### Work instruction
Write out exactly the lines that run from the one containing "Task: Click the password" to the end of the entries below, with both end lines included.

### Stored data
◇ ◇ ◇ ◇ ◇
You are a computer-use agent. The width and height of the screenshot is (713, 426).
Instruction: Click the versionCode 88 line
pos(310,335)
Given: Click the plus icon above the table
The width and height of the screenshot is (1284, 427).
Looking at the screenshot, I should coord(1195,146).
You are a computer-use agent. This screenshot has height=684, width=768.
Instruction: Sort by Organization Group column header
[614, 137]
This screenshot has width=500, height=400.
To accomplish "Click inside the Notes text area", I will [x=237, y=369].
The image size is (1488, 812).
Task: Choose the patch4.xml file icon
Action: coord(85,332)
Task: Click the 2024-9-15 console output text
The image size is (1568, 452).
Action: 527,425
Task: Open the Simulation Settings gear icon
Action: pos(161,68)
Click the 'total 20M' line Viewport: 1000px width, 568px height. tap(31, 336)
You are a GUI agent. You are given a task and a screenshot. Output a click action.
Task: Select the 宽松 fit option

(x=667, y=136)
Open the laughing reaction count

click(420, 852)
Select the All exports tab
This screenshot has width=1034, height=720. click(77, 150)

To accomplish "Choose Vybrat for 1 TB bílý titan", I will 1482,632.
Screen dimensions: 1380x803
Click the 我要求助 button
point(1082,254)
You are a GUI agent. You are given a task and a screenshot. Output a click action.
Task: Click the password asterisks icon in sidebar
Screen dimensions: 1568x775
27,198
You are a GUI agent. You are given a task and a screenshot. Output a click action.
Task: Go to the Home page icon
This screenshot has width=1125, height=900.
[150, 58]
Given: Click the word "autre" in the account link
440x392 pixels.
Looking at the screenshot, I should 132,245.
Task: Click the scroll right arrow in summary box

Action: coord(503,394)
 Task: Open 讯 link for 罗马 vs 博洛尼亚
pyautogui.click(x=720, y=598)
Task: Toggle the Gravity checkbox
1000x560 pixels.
◇ ◇ ◇ ◇ ◇
### Answer box
Task: Click the password asterisks icon in sidebar
Screen dimensions: 1568x775
27,198
You are a GUI agent. You are given a task and a screenshot. Output a click action.
Task: Go to the Home page icon
This screenshot has width=1125, height=900.
[150, 58]
Given: Click the word "autre" in the account link
440x392 pixels.
Looking at the screenshot, I should 132,245.
Task: Click the scroll right arrow in summary box

Action: coord(503,394)
 Task: Open 讯 link for 罗马 vs 博洛尼亚
pyautogui.click(x=720, y=598)
Task: Toggle the Gravity checkbox
1000x560 pixels.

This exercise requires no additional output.